Pulley launched fund management features in 2024, supporting basic fund setup, capital call tracking, and investor reporting. However, their fund admin offering is still maturing compared to Carta's decade-long head start. Carta supports full fund accounting, automated K-1 distribution, LP portal access, waterfall calculations, and multi-fund management across vintage years. If fund administration is your primary need, Carta remains the stronger choice. Pulley's fund features work well for emerging managers running a single fund, but institutional LPs will likely expect the reporting depth that Carta provides.
What about international cap tables and global equity?
Carta has a significant advantage for international equity management, supporting equity grants and compliance in over 130 countries. Their platform handles local tax reporting, currency conversion, and jurisdiction-specific vesting rules. Pulley is primarily US-focused, though they support basic international stakeholder tracking. If you have employees in the EU, UK, or APAC who are receiving stock options, Carta's global compliance engine will save you from needing a separate international equity provider. For US-only companies, this difference is irrelevant.

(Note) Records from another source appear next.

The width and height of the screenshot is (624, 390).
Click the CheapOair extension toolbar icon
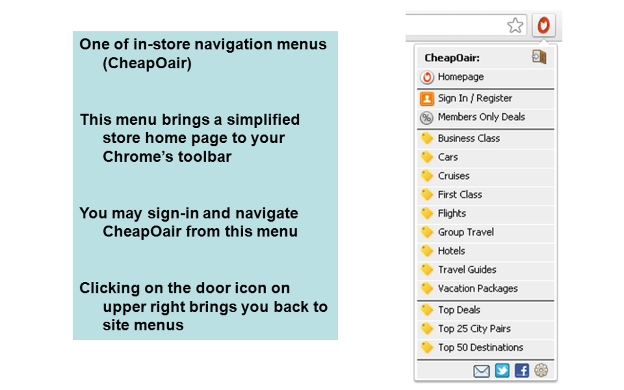click(543, 25)
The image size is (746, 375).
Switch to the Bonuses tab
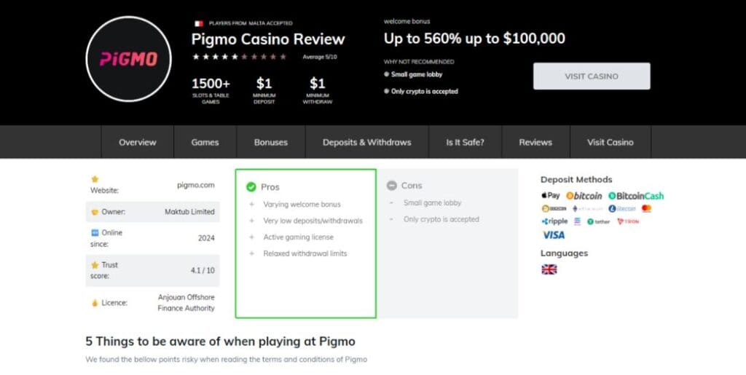pos(271,142)
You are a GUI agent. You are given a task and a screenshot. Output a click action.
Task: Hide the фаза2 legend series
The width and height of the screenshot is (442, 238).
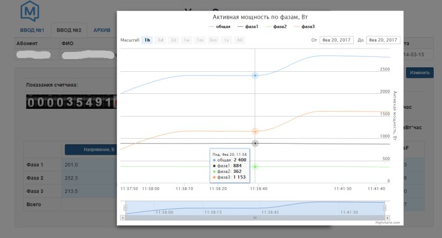point(276,27)
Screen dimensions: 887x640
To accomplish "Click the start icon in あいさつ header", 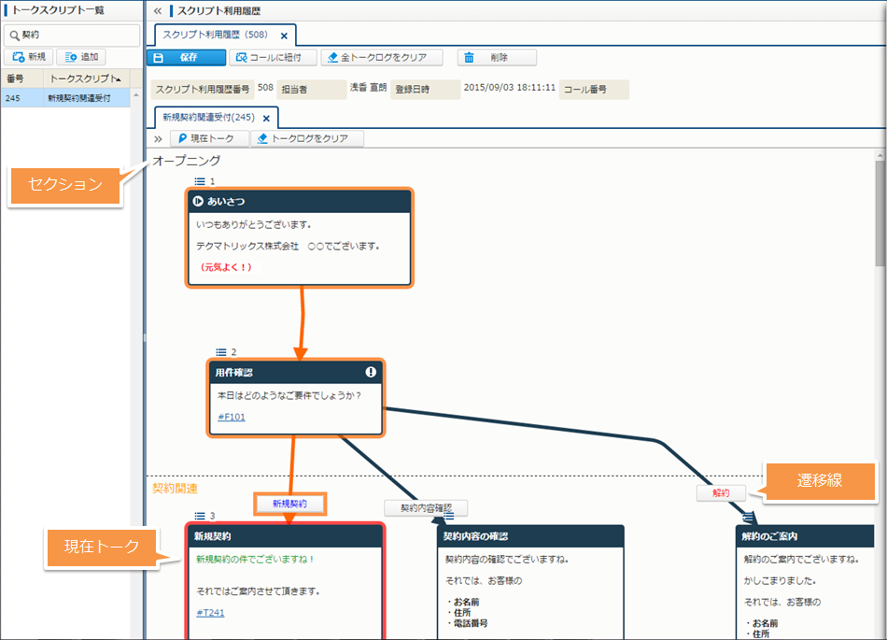I will click(x=198, y=201).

Which platform has the better investor portal?
Carta's investor portal is more feature-rich, offering LPs and investors a self-service dashboard with real-time portfolio valuations, document access, K-1 downloads, capital call history, and distribution tracking. Pulley's investor view is cleaner and simpler, showing stakeholders their ownership percentage, vesting progress, and basic company updates. For startups where investors just need to check their ownership stake, Pulley's simplicity is an advantage. For VC funds where LPs expect institutional-grade reporting with quarterly letters, IRR calculations, and TVPI/DPI metrics, Carta's portal is significantly more capable.
How does pricing compare at 50 vs 200 vs 500 employees?

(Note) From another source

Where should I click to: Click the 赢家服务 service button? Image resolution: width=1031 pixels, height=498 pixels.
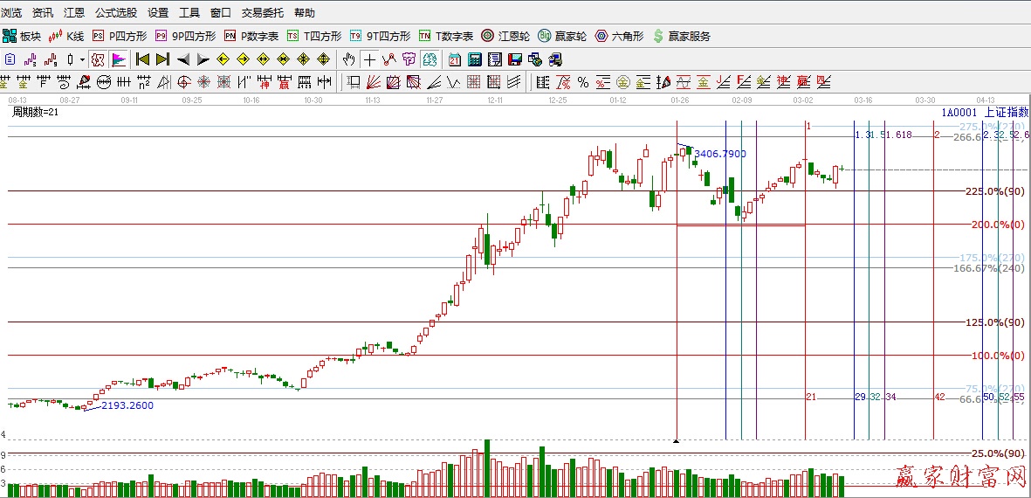coord(681,36)
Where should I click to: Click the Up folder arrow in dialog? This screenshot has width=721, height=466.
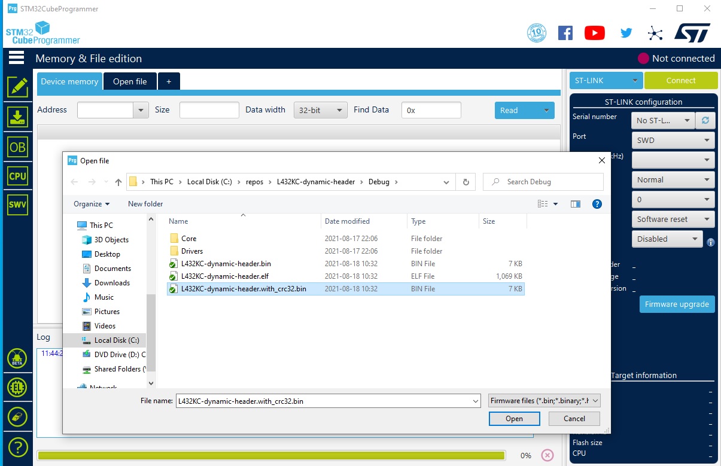click(118, 182)
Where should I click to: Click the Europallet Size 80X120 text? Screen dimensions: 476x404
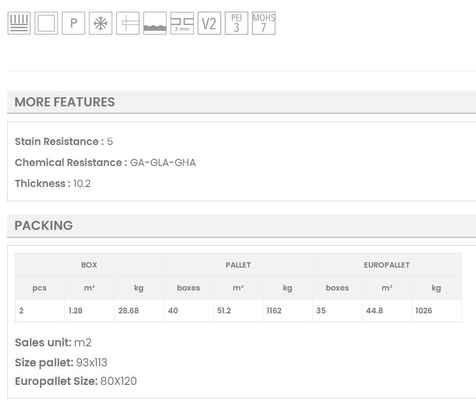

At 50 employees, Pulley's Growth plan costs approximately $50 per month versus Carta's Launch plan at roughly $100 per month — Pulley saves you about $600 per year. At 200 employees, Pulley's Scale plan runs around $200 per month while Carta's Grow plan costs approximately $275 per month, a savings of about $900 per year with Pulley. At 500 employees, both platforms move to custom enterprise pricing, but Carta's list price typically starts around $500+ per month while Pulley's enterprise tier begins closer to $350 per month. Factor in 409A valuations (Pulley saves $500 to $2,000 per valuation) and add-on fees, and Pulley's total cost advantage can reach $3,000 to $5,000 per year for a mid-stage company.
Which has better 409A valuations?
Both offer quality 409A valuations, but Pulley is typically 30-50% cheaper ($500 vs $1,000+). Carta's 409A is faster for existing customers since they already have your cap table data. Carta has also completed far more valuations (80,000+), giving them a larger benchmarking dataset for audit defense. For straightforward early-stage valuations, Pulley offers the better value. For complex valuations involving international assets or unusual instruments, Carta's deeper expertise may be worth the premium.

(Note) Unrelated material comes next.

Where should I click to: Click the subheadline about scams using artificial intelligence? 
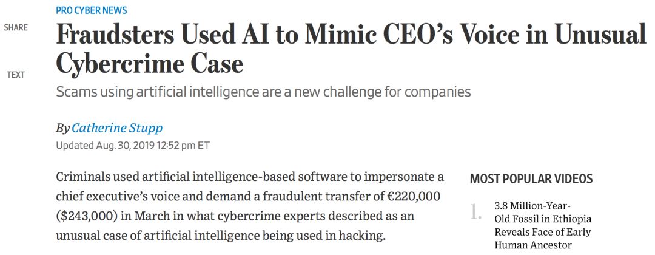[x=263, y=92]
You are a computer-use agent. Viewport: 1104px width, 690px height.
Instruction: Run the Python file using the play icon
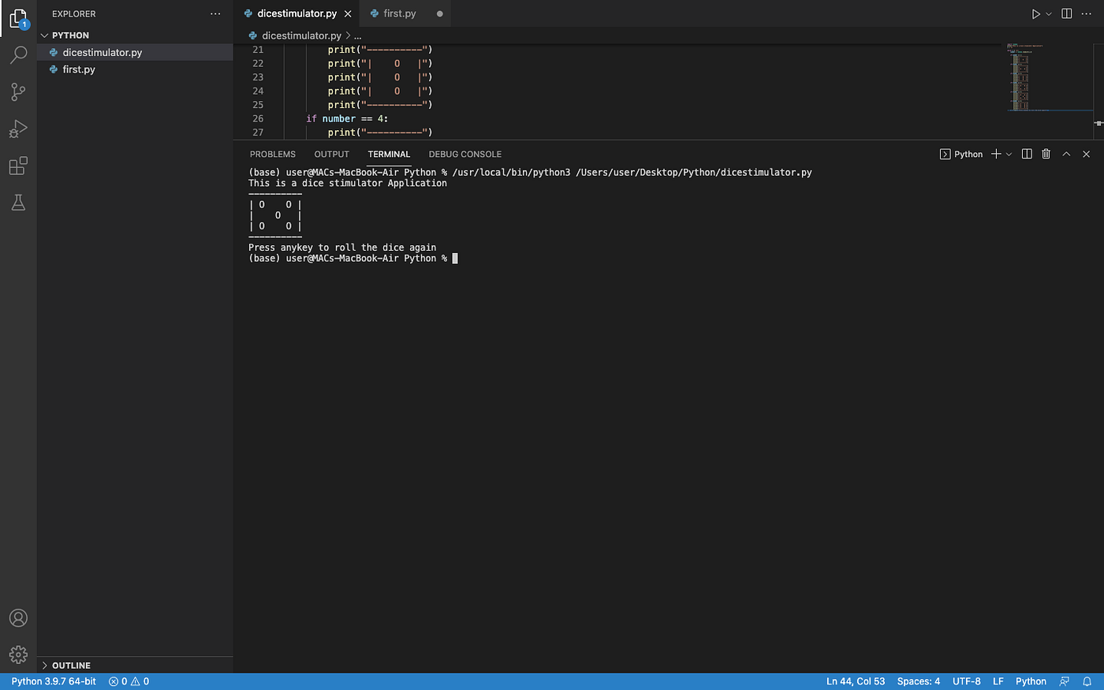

Do VCs prefer Carta or Pulley?
Most VCs are platform-agnostic for cap table management. Carta has a slight edge because more companies use it (larger network effect), but no VC will reject you for using Pulley. Some investors appreciate Pulley's cleaner data exports and simpler interface for due diligence reviews.
Is Pulley or Carta better for issuing stock options to new hires?
Both platforms handle option grant workflows well, including generating grant agreements, tracking board approvals, and managing electronic acceptance. Pulley's workflow is faster to set up and more intuitive for first-time founders. Carta offers more advanced features like automated 83(b) election reminders, integration with HR onboarding tools, and customizable total compensation statements that help with recruiting. For companies hiring at scale (20+ hires per quarter), Carta's HR integrations provide meaningful time savings.